As I mentioned in a previous blog post, the reason why I’m trying to identify these broader concepts is because they help us to make sense of the world, acting in a way as umbrellas for all the other minor lessons and rules that seek to guide our day-to-day actions. To put it another way, the likes of cultural theory, mental complexity and values modes offer maps of life’s terrain, whereas tit bits of information and the latest research insights only give a narrow set of directions to where we want to go, some of which often appear to contradict the paths laid out by others.

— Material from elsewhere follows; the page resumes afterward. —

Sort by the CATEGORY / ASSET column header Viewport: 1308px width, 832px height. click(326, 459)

Since posting that blog, I had a chance to read Jonathan Haidt’s new book, The Righteous Mind. This, I believe, may act as a contender for a 4th spot in the guidebook of meta concepts. Haidt’s book is an extraordinarily rich account of the origins of moral psychology and a revealing exploration of how the different states of our moral minds are able to shape group behaviour and drive divisions in political and religious communities.

Trying to distil the book’s contents into a single line or two is an impossible task, but his central thesis can be broadly understand as follows: there exist in the world a variety of intrinsically-borne ‘moral matrices’ that have helped to bind people into successful groups, but which have also left us divided on lots of different issues. When Haidt talks about ‘moral matrices’, he is referring to the different assortment of ‘moral foundations’ – what might be colloquially termed as morals or values – that each individual or group has. To put it in simpler terms, Haidt draws parallels between moral foundations and taste receptors; just as everybody has different preferences of flavours, so too do they have their own distinctive moral palates.

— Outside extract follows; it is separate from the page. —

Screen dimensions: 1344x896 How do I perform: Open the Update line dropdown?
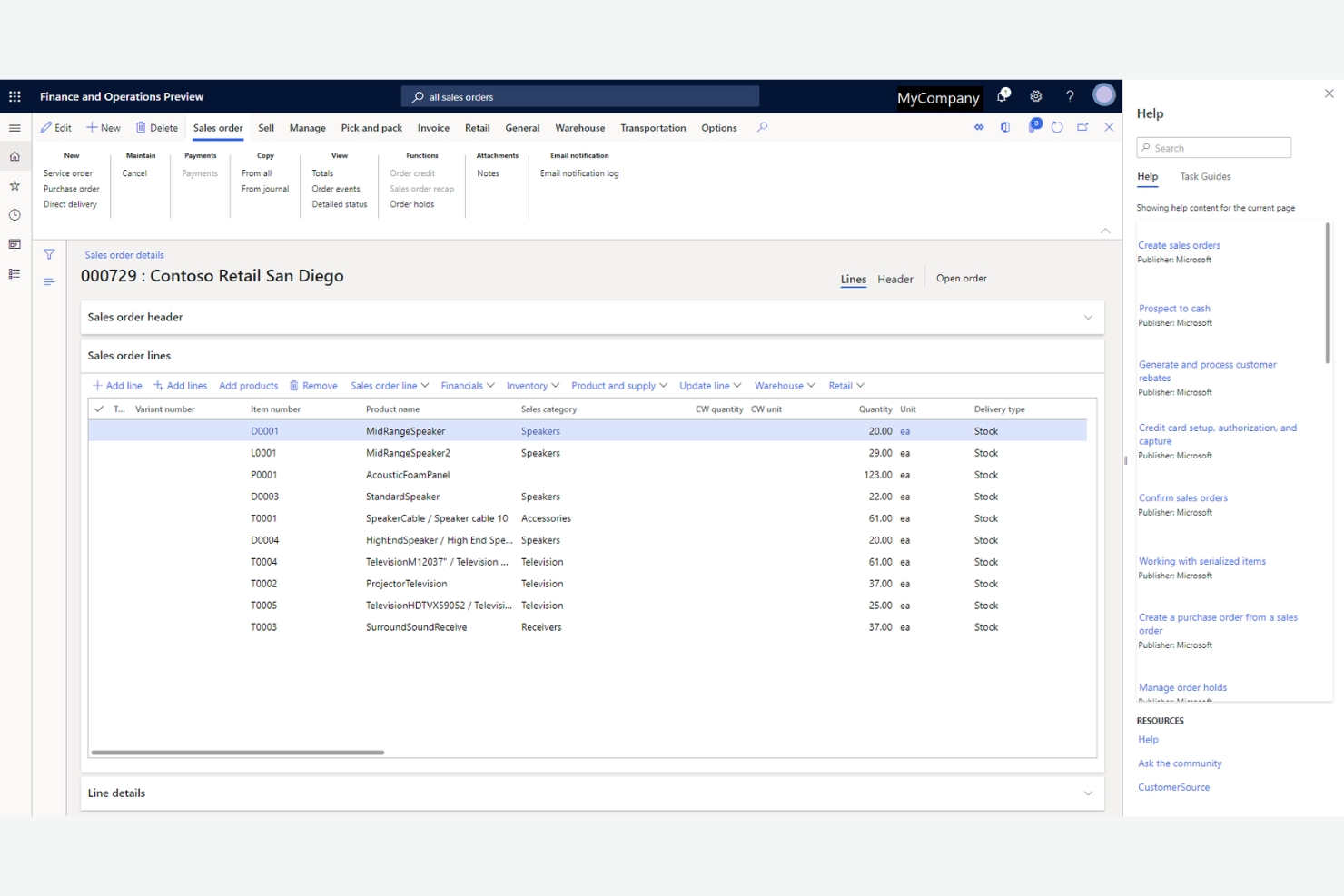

Moral Foundations Theory, as it is formally known, identifies 6 particular moral foundations that make up our moral matrices, some of which are more prevalent than others. Each of these are summarised in the table below.

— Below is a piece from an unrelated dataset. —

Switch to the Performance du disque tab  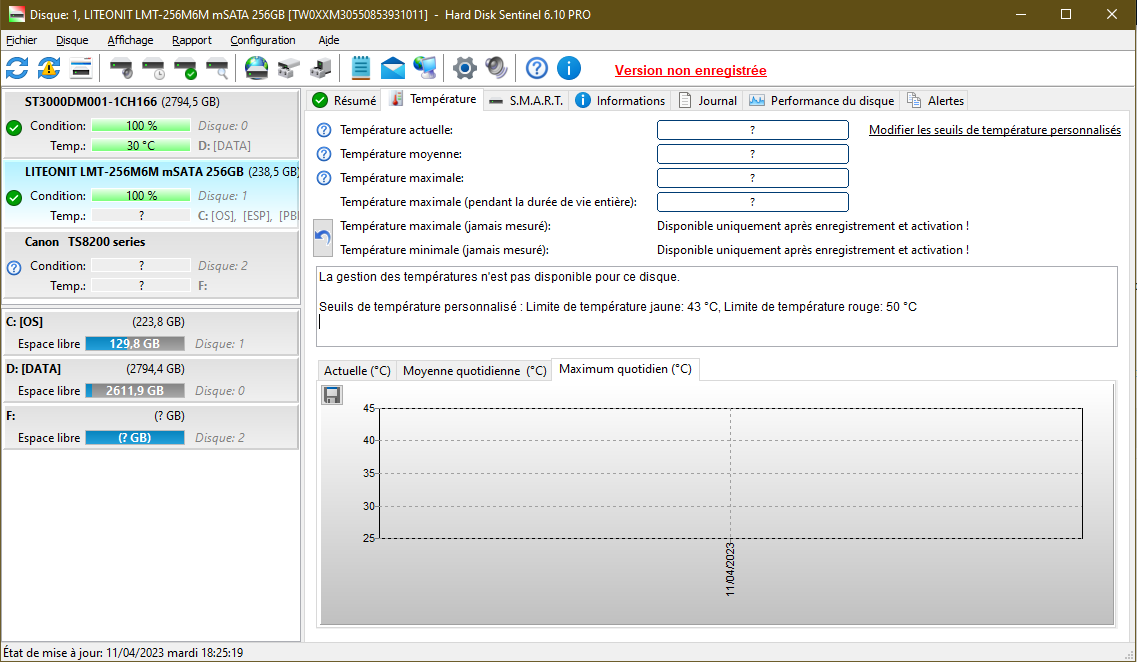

Drawing upon the data gathered on his research website, Haidt argues that liberals tend to have moral matrices that are built with only 3 of the Foundations – Care, Fairness and Liberty – whereas conservatives have moral matrices that rest upon all 6. As a result of the sheer breadth of their moral palates, the messages and policies of conservatives are more likely to resonate with a wider segment of the population than are those of liberals (or liberatarians).

The Righteous Mind goes on to explore many issues in depth, but the Moral Foundations Theory alone is likely to have sizeable implications for the way in which we seek to pursue political, social and economic progress. We are already seeing, for instance, how the left are attempting to tap into people’s Fairness foundation receptors (a sensitivity for proportionality, not just equality). Think Labour’s recent internal debate about introducing conditionality within the welfare state. Conversely, witness how Mitt Romney’s speech to the GOP convention was littered with phrases that were intended to prompt people’s Care foundation (it will be interesting to see what comes out when Obama gives his own speech in a week or so’s time).

I imagine the Moral Foundations Theory could also be a useful resource beyond the world of political messaging and grand policymaking. For example, could it tell us anything about how to make behaviour change initiatives more effective? Or about how teaching methods could better support children with different moral dispositions?